BRASIL. O MÉTODO APAC. Cadeias sem polícia. “Damos as chaves ao detento e ele se torna um grande colaborador”, afirma o fundador. Taxas de 92% de recuperação.

“Aqui entra o homem, o delito fica lá fora”, se lê na entrada da cela.
“Aqui entra o homem, o delito fica lá fora”, se lê na entrada da cela.

Bispos e cardeais como Evaristo Arns, Lorscheiter e Luciano Mendes de Almeida acreditaram, diz o fundador de um método carcerário agora difundido por todo o Brasil, com aproximadamente 100 unidades penitenciárias espalhadas por seu território, ainda pouco conhecida. Obteve um pouco mais de visibilidade no último ano, ao receber alguns prisioneiros famosos como o goleiro Bruno, do Flamengo, clube mais popular do país, acusado de planejar o assassinato de sua amante, Eliza Samudio; e Marcos Valério, um publicitário que ficou conhecido por ser o principal operador do escândalo político “Mensalão” durante o governo Lula. “Isso me dá a oportunidade de eu mostrar a importância do método”, reconhece Mario Ottoboni, 85 anos, fundador da APAC. “Mas para os dois é muito melhor. Há chance real de recuperação como ser humano”.

^^^^^^^^^^^^^^^^

* **EXERCÍCIO ESCRITO**
Copie o trecho do texto sobre o método APAC, começando em "BRASIL. O MÉTODO" e terminando em "92% de recuperação.".

(Itens guardados do conjunto de dados)
^^^^^^^^^^^^^^^^

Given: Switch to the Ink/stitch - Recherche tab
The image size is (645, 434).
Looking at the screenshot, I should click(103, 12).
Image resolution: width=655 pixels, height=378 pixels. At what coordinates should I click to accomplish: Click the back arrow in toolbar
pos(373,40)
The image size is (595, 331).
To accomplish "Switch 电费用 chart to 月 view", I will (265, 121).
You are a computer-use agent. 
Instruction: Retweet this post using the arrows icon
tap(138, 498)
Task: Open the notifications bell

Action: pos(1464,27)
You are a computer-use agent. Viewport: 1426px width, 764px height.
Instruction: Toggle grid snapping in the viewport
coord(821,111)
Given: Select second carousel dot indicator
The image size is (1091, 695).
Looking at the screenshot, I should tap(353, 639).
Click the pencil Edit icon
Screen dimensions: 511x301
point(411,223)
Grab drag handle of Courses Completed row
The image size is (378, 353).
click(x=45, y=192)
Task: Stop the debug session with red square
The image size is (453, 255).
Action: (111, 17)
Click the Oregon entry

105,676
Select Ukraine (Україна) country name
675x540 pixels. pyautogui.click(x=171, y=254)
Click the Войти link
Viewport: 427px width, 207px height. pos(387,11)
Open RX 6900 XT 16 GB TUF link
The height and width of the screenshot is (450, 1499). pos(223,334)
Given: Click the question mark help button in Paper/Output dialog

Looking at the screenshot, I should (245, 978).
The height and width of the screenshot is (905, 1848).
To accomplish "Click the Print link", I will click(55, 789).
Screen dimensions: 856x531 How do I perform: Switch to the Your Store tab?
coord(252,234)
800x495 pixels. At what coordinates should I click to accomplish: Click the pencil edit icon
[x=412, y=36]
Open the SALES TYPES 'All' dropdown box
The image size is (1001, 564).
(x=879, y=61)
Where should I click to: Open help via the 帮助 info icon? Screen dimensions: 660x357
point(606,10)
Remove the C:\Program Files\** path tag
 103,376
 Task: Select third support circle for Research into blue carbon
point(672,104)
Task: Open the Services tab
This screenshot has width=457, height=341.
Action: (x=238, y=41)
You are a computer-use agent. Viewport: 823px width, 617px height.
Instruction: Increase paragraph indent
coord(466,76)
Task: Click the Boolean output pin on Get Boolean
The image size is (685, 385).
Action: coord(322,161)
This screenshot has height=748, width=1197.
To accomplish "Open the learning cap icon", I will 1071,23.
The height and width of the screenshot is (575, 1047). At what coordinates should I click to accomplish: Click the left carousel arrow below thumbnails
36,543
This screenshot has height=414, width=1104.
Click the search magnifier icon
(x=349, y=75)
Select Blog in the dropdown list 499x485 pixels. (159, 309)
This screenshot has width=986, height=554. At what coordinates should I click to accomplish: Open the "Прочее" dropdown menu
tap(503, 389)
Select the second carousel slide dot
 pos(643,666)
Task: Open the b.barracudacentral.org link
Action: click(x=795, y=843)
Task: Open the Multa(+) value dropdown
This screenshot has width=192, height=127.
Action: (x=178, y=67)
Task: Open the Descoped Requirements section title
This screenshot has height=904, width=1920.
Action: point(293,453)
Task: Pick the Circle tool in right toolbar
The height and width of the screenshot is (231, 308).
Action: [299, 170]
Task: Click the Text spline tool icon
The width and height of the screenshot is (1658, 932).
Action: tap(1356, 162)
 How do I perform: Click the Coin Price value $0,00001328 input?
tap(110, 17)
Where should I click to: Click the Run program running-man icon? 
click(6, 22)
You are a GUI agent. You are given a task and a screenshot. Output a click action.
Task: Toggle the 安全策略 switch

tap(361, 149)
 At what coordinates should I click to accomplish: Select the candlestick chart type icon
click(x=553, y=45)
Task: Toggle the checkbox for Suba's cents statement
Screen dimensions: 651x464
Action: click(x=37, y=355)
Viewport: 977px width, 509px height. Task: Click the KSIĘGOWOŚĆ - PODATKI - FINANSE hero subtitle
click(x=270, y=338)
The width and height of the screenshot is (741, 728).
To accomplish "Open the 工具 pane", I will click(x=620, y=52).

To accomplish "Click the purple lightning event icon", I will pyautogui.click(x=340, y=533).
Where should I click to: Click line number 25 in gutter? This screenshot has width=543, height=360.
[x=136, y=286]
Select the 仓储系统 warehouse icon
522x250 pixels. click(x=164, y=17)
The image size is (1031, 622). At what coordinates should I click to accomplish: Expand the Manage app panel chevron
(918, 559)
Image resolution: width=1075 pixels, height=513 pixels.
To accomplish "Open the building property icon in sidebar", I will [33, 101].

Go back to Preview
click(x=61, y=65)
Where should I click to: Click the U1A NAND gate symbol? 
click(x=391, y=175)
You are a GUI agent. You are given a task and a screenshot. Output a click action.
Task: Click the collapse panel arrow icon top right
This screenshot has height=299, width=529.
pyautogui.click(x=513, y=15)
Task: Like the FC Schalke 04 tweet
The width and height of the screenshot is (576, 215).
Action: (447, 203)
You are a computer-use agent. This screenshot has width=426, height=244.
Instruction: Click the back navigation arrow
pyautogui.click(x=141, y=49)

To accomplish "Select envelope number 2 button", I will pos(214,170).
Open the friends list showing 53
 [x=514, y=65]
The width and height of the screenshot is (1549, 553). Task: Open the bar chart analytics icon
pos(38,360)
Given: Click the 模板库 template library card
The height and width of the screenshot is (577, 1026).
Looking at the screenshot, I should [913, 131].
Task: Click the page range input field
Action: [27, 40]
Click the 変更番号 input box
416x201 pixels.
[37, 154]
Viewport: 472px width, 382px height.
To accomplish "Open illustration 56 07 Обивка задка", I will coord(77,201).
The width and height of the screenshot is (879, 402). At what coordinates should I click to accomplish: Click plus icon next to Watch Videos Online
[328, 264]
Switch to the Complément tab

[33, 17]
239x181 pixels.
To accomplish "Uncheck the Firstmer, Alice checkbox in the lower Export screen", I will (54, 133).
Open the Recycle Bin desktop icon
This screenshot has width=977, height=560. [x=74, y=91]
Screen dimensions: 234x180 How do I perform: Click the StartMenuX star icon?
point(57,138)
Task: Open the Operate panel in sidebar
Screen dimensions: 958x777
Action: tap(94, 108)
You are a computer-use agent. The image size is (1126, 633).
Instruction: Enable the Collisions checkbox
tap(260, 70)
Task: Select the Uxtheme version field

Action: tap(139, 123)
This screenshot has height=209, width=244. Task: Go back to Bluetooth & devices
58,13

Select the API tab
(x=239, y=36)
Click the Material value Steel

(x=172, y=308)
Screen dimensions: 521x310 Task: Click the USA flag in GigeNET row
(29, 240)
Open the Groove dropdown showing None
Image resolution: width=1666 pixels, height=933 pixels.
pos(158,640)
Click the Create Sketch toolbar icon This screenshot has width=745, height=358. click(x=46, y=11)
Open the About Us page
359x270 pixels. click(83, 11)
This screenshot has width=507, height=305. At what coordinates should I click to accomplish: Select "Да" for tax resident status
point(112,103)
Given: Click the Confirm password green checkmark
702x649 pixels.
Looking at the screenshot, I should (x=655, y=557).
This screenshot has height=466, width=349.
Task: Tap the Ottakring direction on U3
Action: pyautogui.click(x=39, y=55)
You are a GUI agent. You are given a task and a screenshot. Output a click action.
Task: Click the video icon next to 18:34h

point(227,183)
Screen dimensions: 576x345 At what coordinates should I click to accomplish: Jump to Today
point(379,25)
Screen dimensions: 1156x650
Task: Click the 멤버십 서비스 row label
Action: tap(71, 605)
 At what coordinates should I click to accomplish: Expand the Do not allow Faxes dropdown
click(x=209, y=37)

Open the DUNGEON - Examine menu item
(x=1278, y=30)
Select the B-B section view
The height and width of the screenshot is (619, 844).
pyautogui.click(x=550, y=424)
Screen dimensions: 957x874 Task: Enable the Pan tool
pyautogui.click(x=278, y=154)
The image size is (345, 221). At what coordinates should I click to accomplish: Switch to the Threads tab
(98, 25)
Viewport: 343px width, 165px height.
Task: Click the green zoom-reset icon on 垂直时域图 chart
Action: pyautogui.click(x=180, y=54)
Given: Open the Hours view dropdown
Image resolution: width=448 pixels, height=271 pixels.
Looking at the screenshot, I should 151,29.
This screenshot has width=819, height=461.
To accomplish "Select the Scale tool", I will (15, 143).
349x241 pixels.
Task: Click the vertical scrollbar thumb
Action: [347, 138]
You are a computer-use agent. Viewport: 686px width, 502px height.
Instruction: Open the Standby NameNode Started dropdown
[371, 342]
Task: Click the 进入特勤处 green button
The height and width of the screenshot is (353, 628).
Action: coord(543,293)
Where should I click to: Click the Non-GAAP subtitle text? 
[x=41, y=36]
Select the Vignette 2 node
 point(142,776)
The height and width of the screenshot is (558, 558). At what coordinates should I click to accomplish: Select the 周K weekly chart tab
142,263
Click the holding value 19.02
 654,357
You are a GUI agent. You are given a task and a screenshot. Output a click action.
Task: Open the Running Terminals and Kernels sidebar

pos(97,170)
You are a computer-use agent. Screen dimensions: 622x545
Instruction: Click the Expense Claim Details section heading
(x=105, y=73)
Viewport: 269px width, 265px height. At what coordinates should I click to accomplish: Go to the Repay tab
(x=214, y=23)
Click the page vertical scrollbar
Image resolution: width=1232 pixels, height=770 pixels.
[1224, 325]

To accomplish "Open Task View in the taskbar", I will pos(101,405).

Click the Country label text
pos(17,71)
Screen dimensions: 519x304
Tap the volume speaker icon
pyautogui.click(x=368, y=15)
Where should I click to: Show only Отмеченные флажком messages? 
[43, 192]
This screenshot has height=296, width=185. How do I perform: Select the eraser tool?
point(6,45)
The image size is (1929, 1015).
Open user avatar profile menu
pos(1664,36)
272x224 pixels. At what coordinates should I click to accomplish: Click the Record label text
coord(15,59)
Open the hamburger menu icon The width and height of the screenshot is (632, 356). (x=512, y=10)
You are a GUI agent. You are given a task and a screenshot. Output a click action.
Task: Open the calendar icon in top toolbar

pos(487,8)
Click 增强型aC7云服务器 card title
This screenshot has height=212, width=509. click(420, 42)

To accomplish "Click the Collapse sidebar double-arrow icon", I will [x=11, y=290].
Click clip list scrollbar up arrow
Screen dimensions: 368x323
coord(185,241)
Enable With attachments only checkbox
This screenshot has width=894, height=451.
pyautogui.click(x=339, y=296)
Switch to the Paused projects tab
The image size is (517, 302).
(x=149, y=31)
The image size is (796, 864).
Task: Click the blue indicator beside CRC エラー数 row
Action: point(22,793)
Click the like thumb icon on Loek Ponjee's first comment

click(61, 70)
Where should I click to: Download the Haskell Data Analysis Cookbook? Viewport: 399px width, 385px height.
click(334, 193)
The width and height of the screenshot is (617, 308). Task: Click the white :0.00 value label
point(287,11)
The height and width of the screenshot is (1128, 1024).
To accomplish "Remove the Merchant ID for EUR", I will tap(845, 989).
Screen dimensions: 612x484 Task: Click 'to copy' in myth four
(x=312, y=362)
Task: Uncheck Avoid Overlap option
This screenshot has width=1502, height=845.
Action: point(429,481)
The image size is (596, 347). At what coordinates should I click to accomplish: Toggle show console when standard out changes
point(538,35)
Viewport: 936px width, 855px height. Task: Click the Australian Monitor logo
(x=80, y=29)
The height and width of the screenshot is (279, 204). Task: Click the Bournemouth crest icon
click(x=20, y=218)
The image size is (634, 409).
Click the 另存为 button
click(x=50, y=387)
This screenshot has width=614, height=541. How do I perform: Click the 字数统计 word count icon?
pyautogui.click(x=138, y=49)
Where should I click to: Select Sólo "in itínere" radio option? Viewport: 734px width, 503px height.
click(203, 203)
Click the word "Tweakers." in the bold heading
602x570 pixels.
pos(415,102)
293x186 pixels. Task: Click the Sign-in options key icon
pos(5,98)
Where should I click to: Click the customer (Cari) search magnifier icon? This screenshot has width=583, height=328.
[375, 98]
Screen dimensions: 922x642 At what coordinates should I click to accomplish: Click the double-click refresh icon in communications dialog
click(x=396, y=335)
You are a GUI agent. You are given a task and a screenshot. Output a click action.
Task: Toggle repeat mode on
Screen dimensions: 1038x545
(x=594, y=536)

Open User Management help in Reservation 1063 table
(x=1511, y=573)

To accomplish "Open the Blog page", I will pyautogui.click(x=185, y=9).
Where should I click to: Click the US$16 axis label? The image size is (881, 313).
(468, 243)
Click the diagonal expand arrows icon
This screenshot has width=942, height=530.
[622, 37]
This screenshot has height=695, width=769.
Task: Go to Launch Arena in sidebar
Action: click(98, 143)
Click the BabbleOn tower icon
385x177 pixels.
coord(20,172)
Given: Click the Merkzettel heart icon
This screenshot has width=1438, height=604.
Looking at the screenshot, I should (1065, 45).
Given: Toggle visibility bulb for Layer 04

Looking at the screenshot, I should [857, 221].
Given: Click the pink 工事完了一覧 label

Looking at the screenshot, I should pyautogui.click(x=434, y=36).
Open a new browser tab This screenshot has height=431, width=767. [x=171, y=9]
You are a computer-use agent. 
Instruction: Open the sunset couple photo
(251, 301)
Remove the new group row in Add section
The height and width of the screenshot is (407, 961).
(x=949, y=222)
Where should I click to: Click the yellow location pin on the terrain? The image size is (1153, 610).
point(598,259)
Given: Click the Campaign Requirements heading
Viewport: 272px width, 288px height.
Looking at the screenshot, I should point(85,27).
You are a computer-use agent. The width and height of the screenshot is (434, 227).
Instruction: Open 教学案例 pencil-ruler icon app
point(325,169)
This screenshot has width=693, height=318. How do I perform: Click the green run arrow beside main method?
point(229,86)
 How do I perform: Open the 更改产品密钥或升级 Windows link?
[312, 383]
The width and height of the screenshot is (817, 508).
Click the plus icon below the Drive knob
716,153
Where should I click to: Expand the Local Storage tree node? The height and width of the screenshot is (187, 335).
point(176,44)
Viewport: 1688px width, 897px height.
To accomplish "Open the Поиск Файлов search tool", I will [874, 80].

^^^^^^^^^^^^^^^^

* **RESPOSTA ESCRITA**
BRASIL. O MÉTODO APAC. Cadeias sem polícia. “Damos as chaves ao detento e ele se torna um grande colaborador”, afirma o fundador. Taxas de 92% de recuperação.